Sanayi devrimiyle gelişen ve değişen üretim ilişkileri, beraberinde sosyal, ekonomik, kültürel, hukuksal işlemleri de değiştirdi, geliştirdi. Göçebe ve tarım uygarlığı alışkanlıkları, yaşayışı, değerleri, düşünceleri ve inançları kökten farklılıklar göstermeye başladı. Eğitim, öğretim kurumları yeniden yapılandırıldı. Devlet, kültür, aydın, bilgin, iyilik, doğruluk gibi göreceli kavramlar yeni içeriklerle yeni anlamlar kazandı. Hümanizmle insana bakış açısı değişti. Skolastik düşünce ve dogmatizm tarihe karıştı.

Bu değişim ve gelişimde birey de, aile de payına düşeni aldı. Çadır ve tarım uygarlığının temelini oluşturan kabile-sülale-aile yeni üretim biçimleri ve ekonomik yapılanma ile paramparça oldu. Küçük ailelerle sorumluluklar daraltıldı, “çekirdek aileye” dönüştürüldü. O da bugün yok olmakla karşı karşıya kaldı: Kimileri her ne kadar “ekonomiyi ve üretim ilişkilerini” ciddiye almıyorlarsa da, iş-aş için ülkenin değişik yerlerine gidenleri, atanan, aylarca denizlerde kalıp ailelerinin yanına dönemeyenleri, ekmek davasına farklı ülkelerde çalışıp eşinden ve çocuklarından ayrı düşenleri göz ardı edemeyiz. Kabul etsek de, etmesek de “gözden ırak olan, gönülden de ırak oluyor.” “Sarılmayı, sarılmayı, yiğit sevdiğinden soğuyor.” Kutsal kavram çatırdıyor, yerle bir oluyor; eşler, çocuklar enkazın altında aile faciaları yaşıyor. Kimi gençler evlenmiyor, ya da yaşanmaz kılınan bu dünyaya çocuk yapmıyorlar. (Bu ekonomik koşullar altında aşiretlerin kendilerini korumaları ve ayakta kalmaları çok zor görünüyor. Onlardaki ‘değerler sistematiği’ de çözülecek.)

• Görevler ve alıştırmalar
**a)** Seçilen metinde “Sanayi devrimiyle gelişen” sözleriyle başlayan paragrafı, ana bilgilerini koruyarak kısa bir madde listesine dönüştürün.
**b)** Sanayi devrimi ve ailedeki değişim üzerine yazılmış metni kaldığı yerden sürdürün.

İşaretleme verisi satırları
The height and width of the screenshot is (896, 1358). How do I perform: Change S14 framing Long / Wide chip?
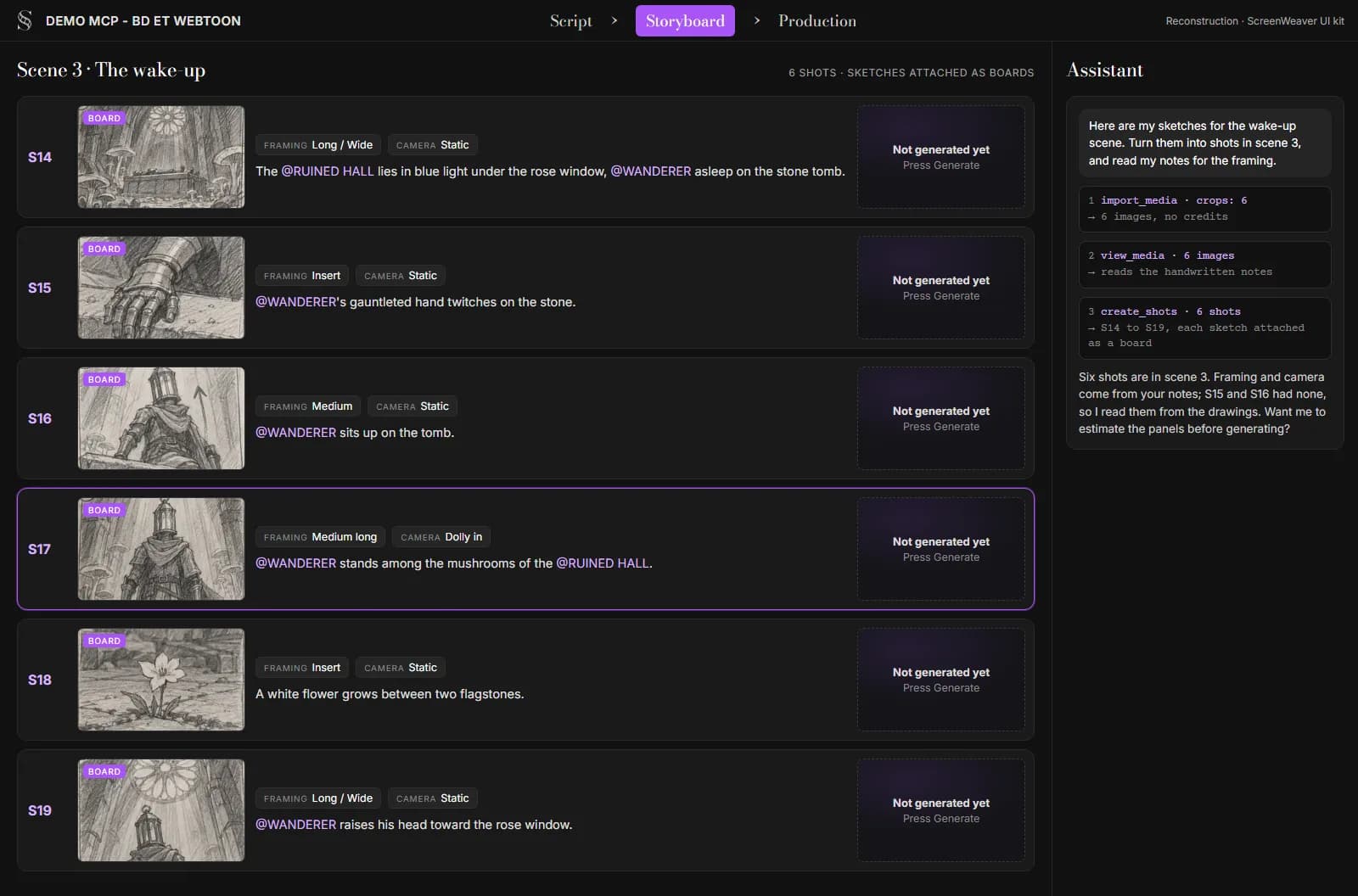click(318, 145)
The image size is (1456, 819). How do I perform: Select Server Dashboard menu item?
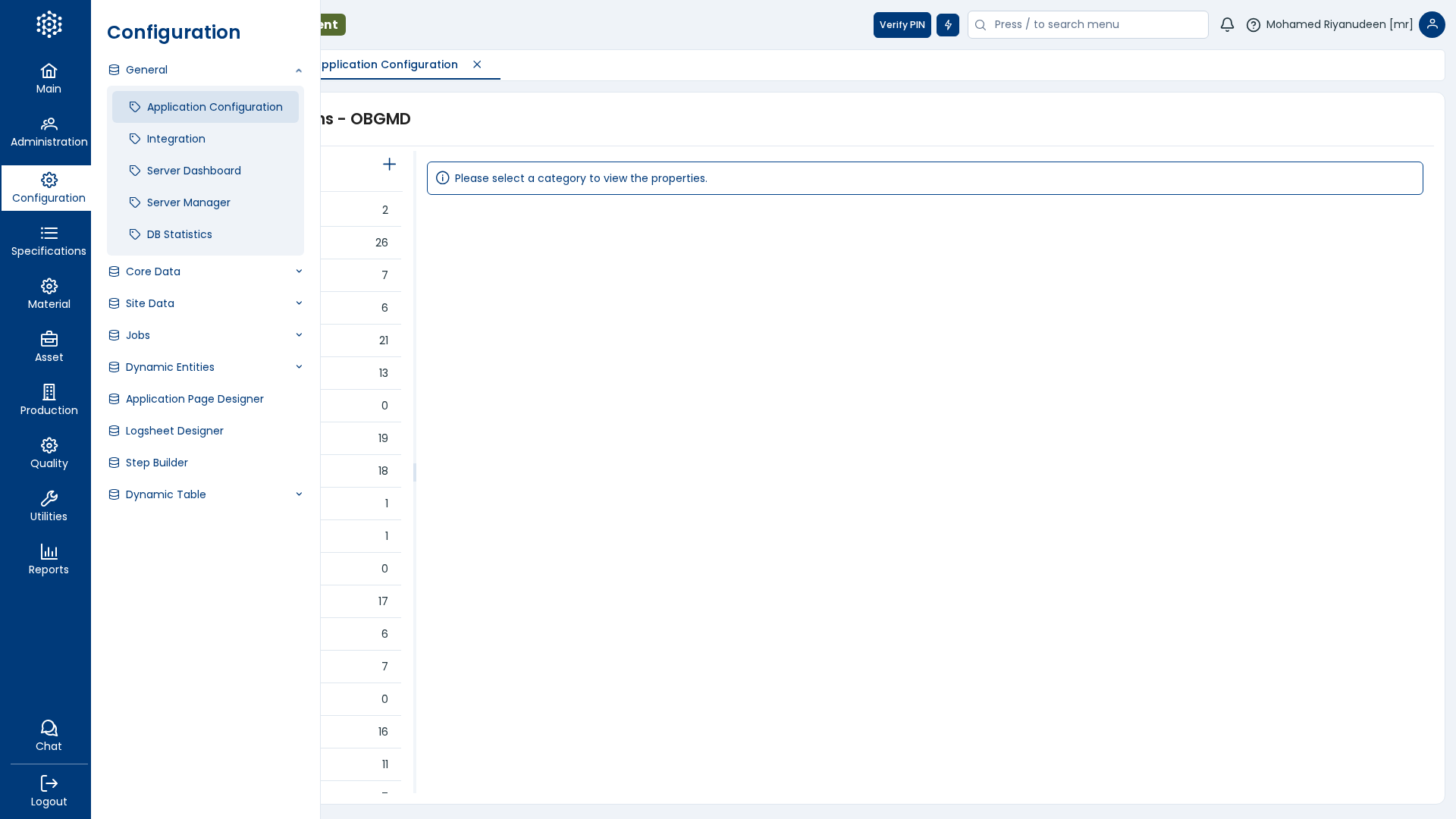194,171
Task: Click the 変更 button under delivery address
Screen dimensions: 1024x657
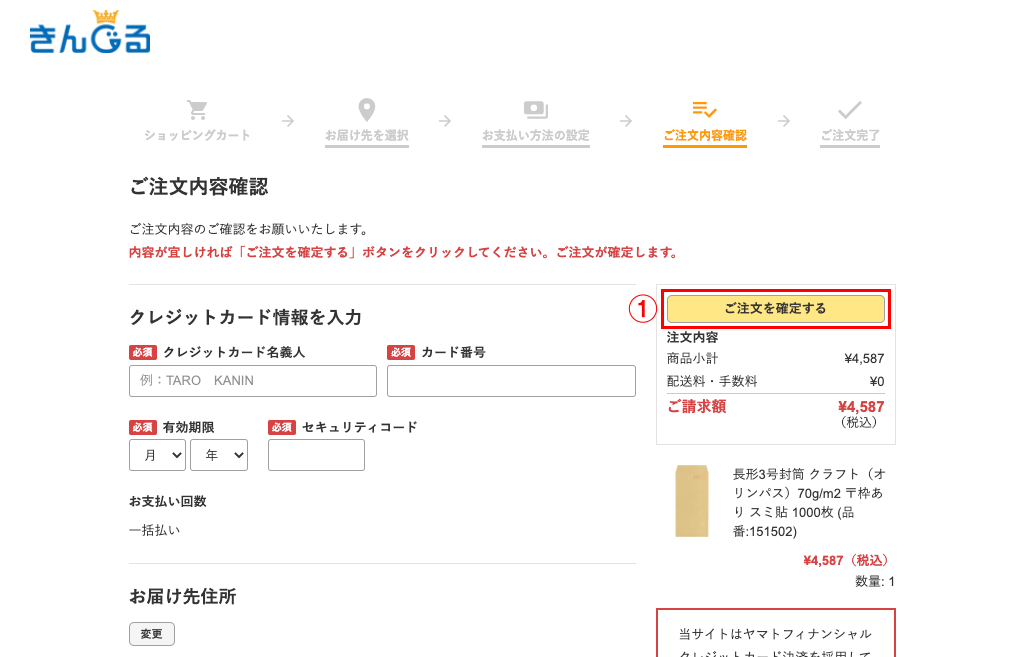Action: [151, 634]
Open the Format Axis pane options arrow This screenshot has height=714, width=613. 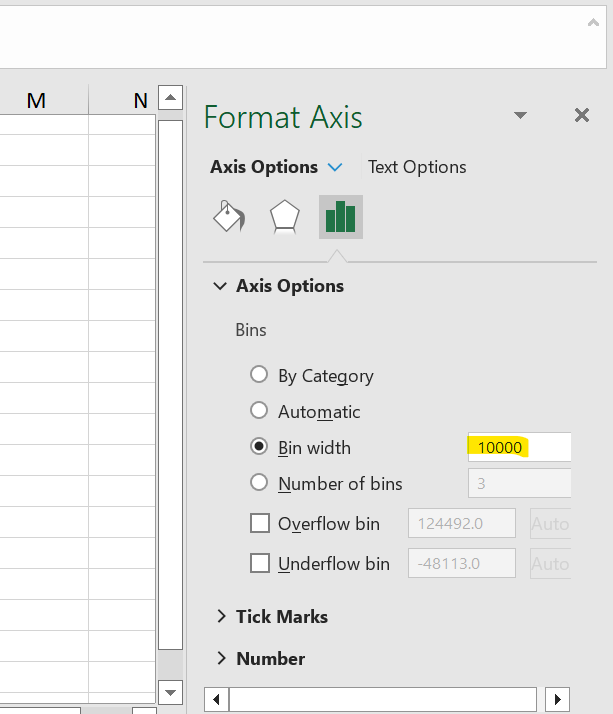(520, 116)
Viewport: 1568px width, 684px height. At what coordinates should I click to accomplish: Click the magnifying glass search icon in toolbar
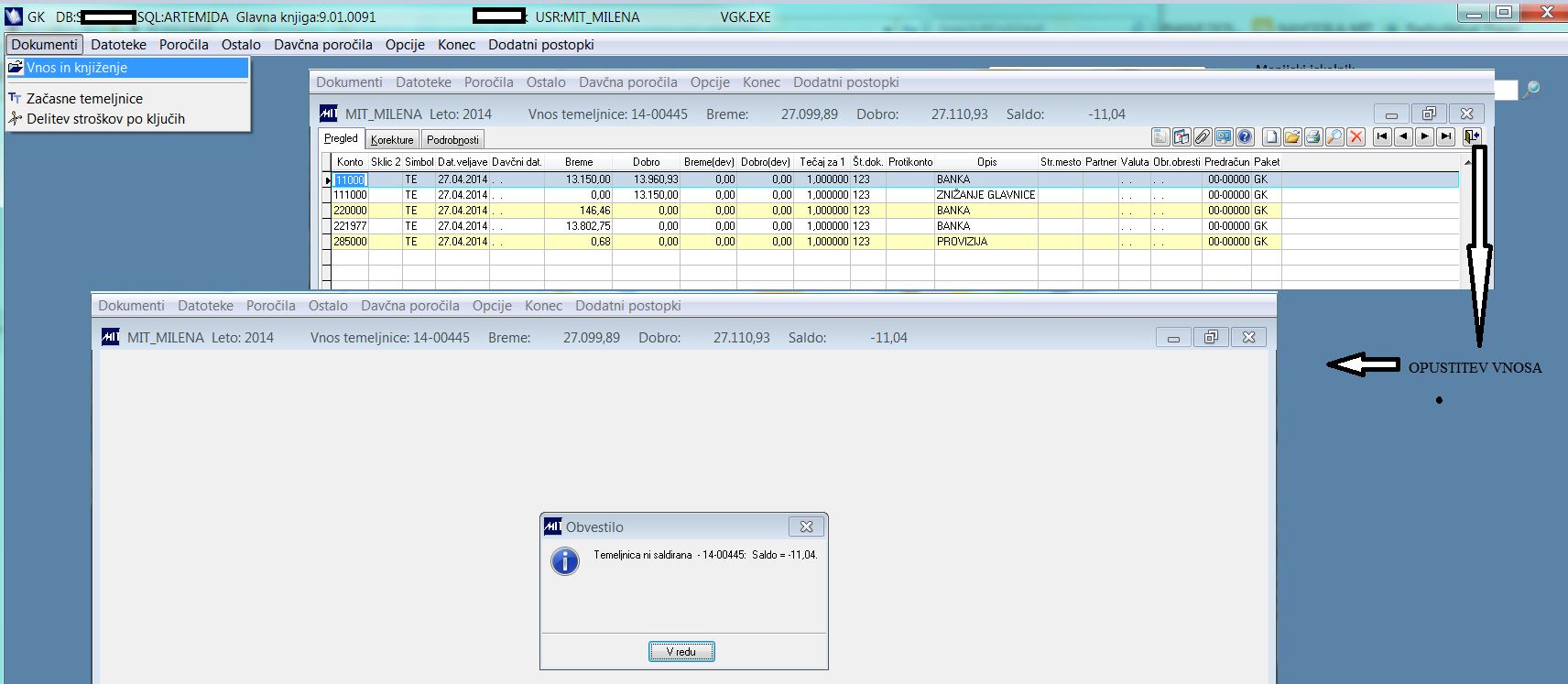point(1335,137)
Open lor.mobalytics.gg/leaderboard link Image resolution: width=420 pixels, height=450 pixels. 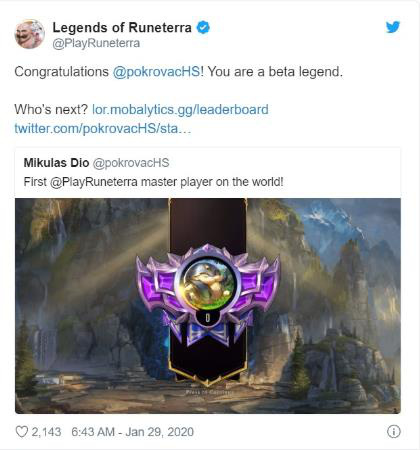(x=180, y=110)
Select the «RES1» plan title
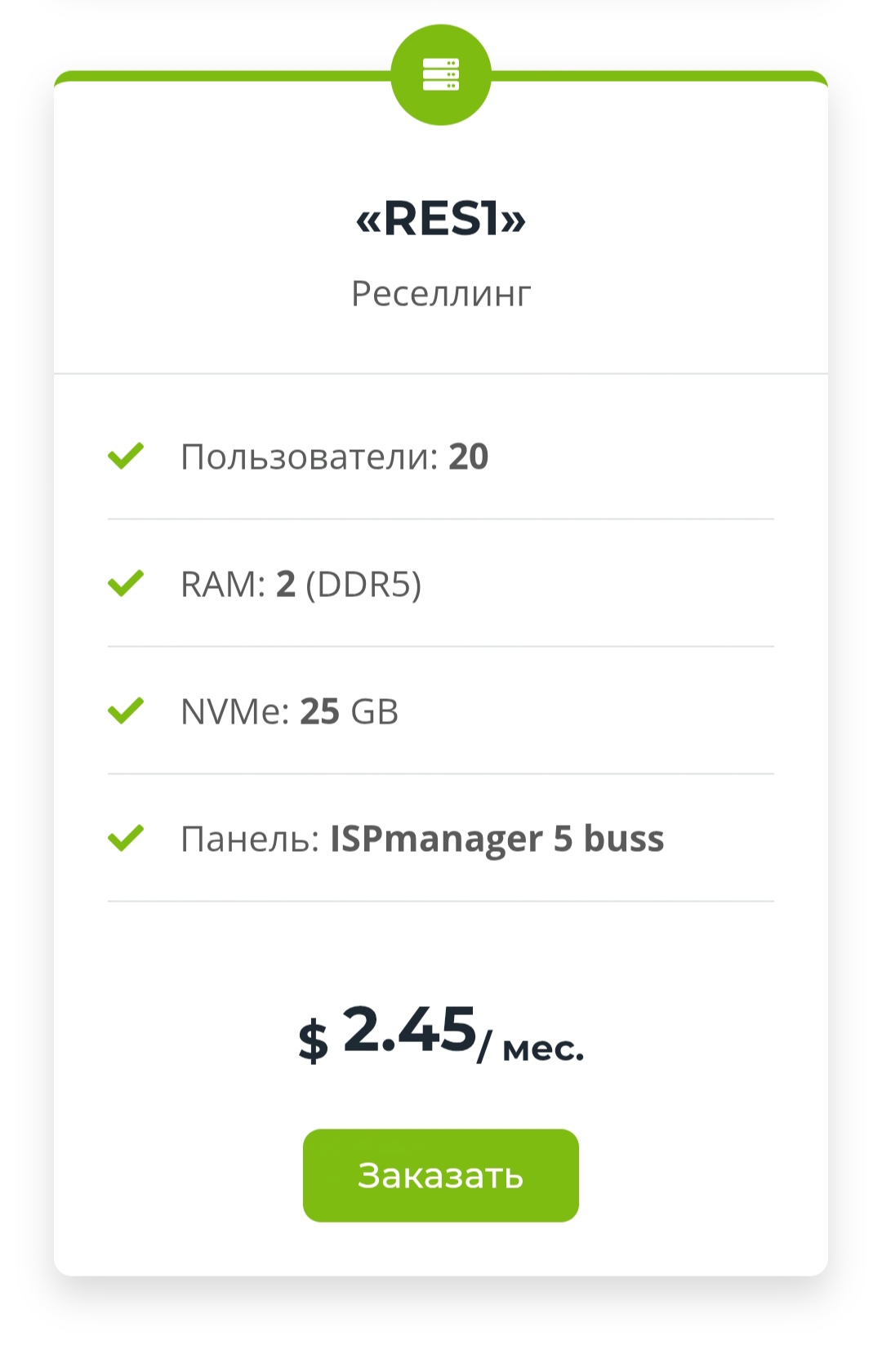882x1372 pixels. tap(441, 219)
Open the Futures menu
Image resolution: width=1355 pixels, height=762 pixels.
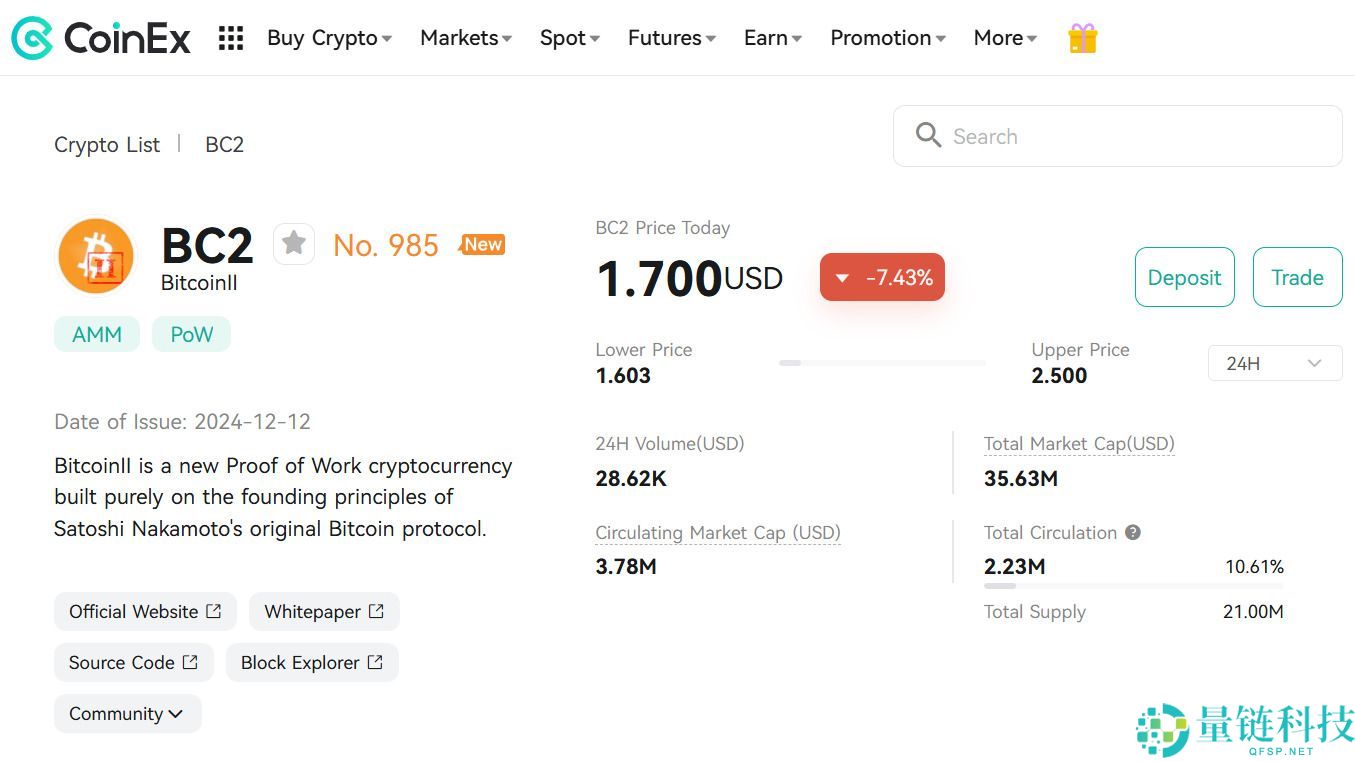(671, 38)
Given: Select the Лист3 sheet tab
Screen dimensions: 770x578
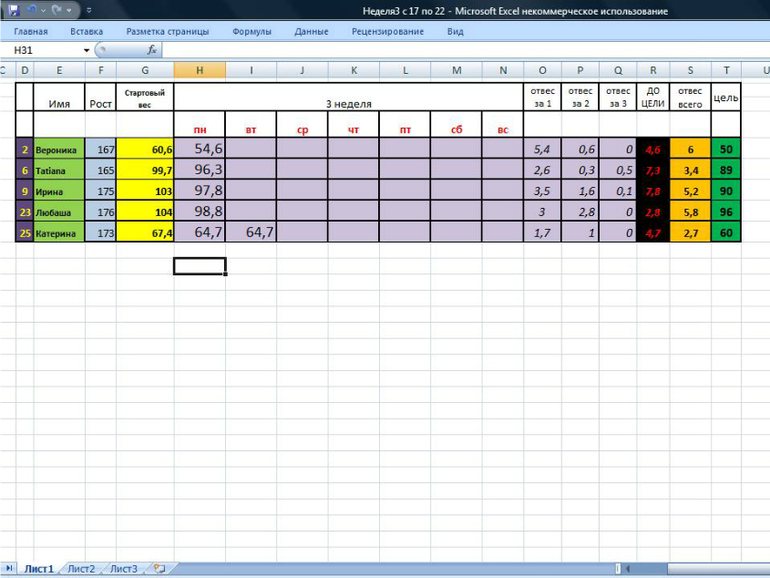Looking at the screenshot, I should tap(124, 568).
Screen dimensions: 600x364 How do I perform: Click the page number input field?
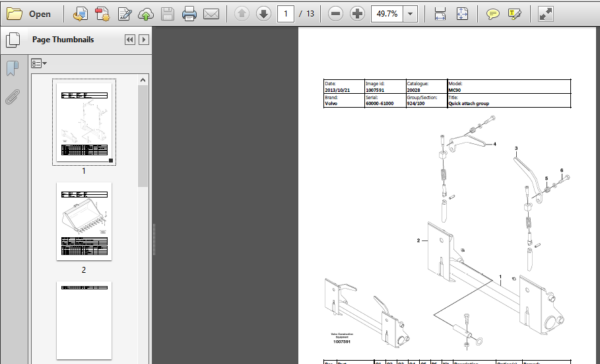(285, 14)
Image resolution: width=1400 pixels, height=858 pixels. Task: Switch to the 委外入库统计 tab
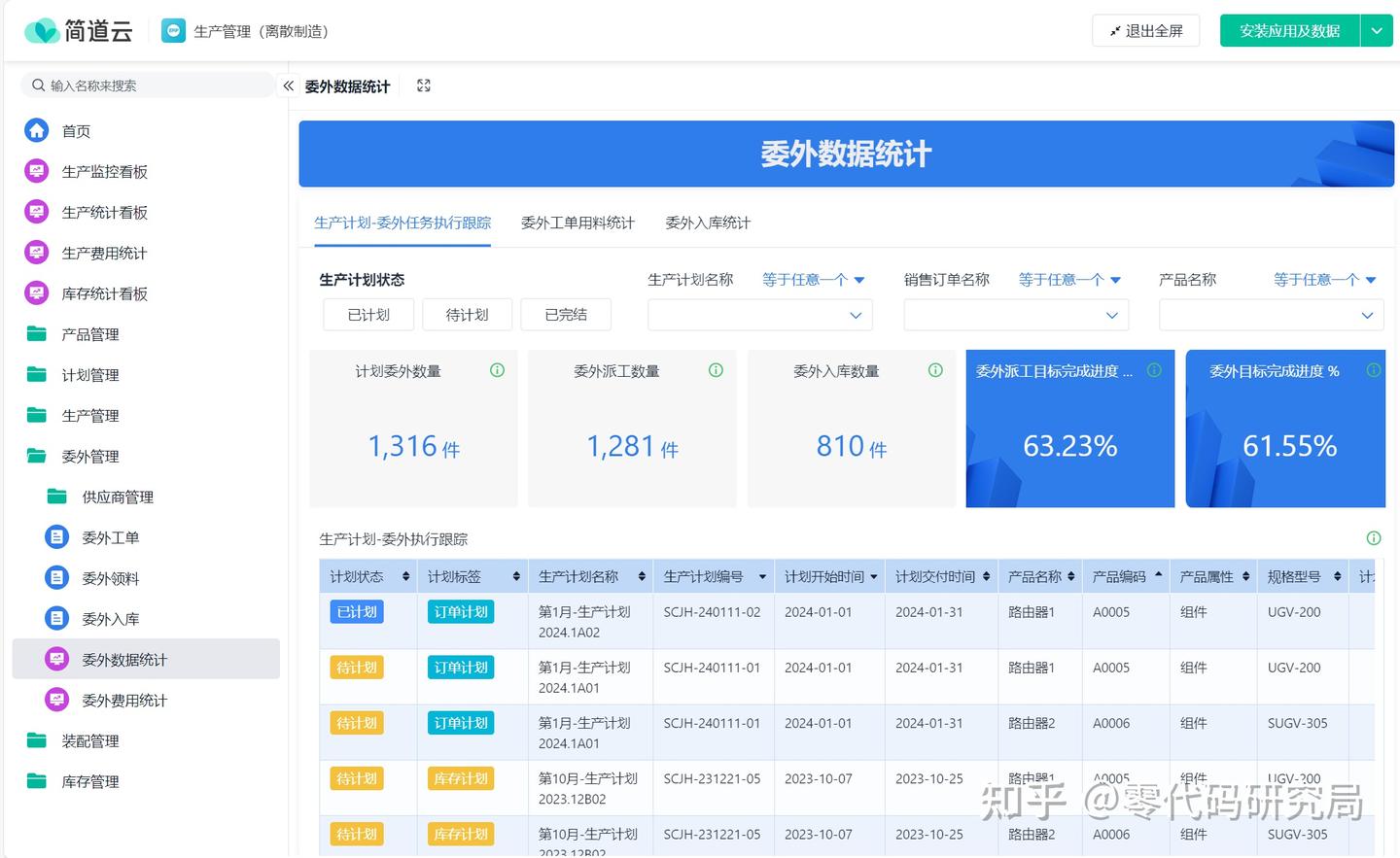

• Görevlere göre yanıtlar
**a)**
- Sanayi devrimiyle değişen üretim ilişkileri sosyal, ekonomik, kültürel ve hukuksal işlemleri de değiştirip geliştirdi.
- Göçebe ve tarım uygarlığının alışkanlıkları, yaşayışı, değerleri, düşünceleri ve inançları kökten farklılaştı.
- Eğitim ve öğretim kurumları yeniden yapılandırıldı.
- Devlet, kültür, aydın, bilgin, iyilik ve doğruluk gibi göreceli kavramlar yeni anlamlar kazandı.
- Hümanizmle insana bakış açısı değişti.
- Skolastik düşünce ve dogmatizm tarihe karıştı.

**b)**
Sorun din-ahlak sorunu değil, üretim ve ekonomi sorunudur. Ahlakın kurallarını, ailede, hukukta, kültürde, eğitimde olduğu gibi “ekonomi” belirliyor. Dengelerin bozulduğu, üretimin düştüğü, yaşam koşullarının ağırlaştığı, geçim dertlerinin, sıkıntılarının çoğaldığı, işsizliğin tavan yaptığı zamanlarda pahalılık, enflasyon, fuhuş, madde kullanımı, hırsızlık, vurgun, soygun korkunç biçimde artıyor; ahlak ve din çözüm üretmiyor. “Allah’tan” değil, bozulma, yozlaşma, üretimi olmayan ekonomiden, kazancı yetmeyen, borç batağına saplanan insanların çıkmaz sokaklarda kıvranmasından başlıyor.

Namuslu, ahlaklı, doğru, dürüst yaşamanın koşulu sağlam bir ekonomiden, düzgün gelir kaynaklarına sahip olmaktan geçer. Bazı “din heveslileri, İskandinav ülkelerini, tam bir İslam gibi yaşadıklarını” anlatmaktan zevk alıyorlar, ama neden öyle olduklarını inceleme ve öğrenme zahmetine katlanmıyorlar. 57 İslam ülkesinin neden yerlerde süründüğünü bir türlü anlatamıyorlar. O ülkelerdeki “aklı, bilimi, teknolojiyi, sanayi ve tarımı” hep göz ardı ediyorlar.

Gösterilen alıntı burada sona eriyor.